As the United States Presidential election enters uncharted territory with a cliffhanger coupled with a divided Democratic House and a Republican Senate, two Americans with roots in Ethiopia have become a City Councilor and a State Senator, achieving an Ethiopian–American political milestone.
Oballa Oballa, a former Ethiopian refugee, was elected to a council seat in Austin, Minnesota, becoming the second Ethiopian elected to such office in the history of Ethiopian-American political journey. The first was Tsegaye “Mike” Mekonnen, an Ethiopian American union activist, who was elected as councilor from Chelsea, Massachusetts. He died in 2011.
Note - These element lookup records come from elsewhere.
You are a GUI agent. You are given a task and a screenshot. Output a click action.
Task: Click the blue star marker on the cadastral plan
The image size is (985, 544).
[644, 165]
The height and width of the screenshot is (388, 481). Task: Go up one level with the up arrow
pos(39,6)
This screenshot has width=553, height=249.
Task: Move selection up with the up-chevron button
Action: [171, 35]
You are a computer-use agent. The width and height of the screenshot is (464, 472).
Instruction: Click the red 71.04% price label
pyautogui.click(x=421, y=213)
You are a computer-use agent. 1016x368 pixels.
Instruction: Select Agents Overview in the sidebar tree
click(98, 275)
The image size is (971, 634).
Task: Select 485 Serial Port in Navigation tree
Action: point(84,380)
Oballa, 27, a Gambella native, grew up in a UNHCR refugee camp in Kenya’s Dadaab Refugee Complex, where also the Somali born, now Congresswoman Ilham Omer spent her youth. He became the first person of color elected to City Hall in Austin. He became an American citizen and moved to his adopted city in 2015.
Samra Brouk, another Ethiopian native, was declared a winner in New York as a State Senator, becoming the first Ethiopian native elected to such office. She received 53 percent of the vote against a Republican candidate, winning the seat previously held by a Republican.
“The enthusiastic outpouring of support from the voters of the 55th Senate District has been overwhelming and humbling. With 98% of election districts reported, and a 2-to-1 Democratic advantage on returned absentee ballots, I can now declare victory in this State Senate,” she said on the morning after the election on Twitter.
She joined the Peace Corps and travelled to Guatemala becoming an activist upon her return, working with young people and empowering them to be “social change advocates” and also fight in areas of inequalities in public schools.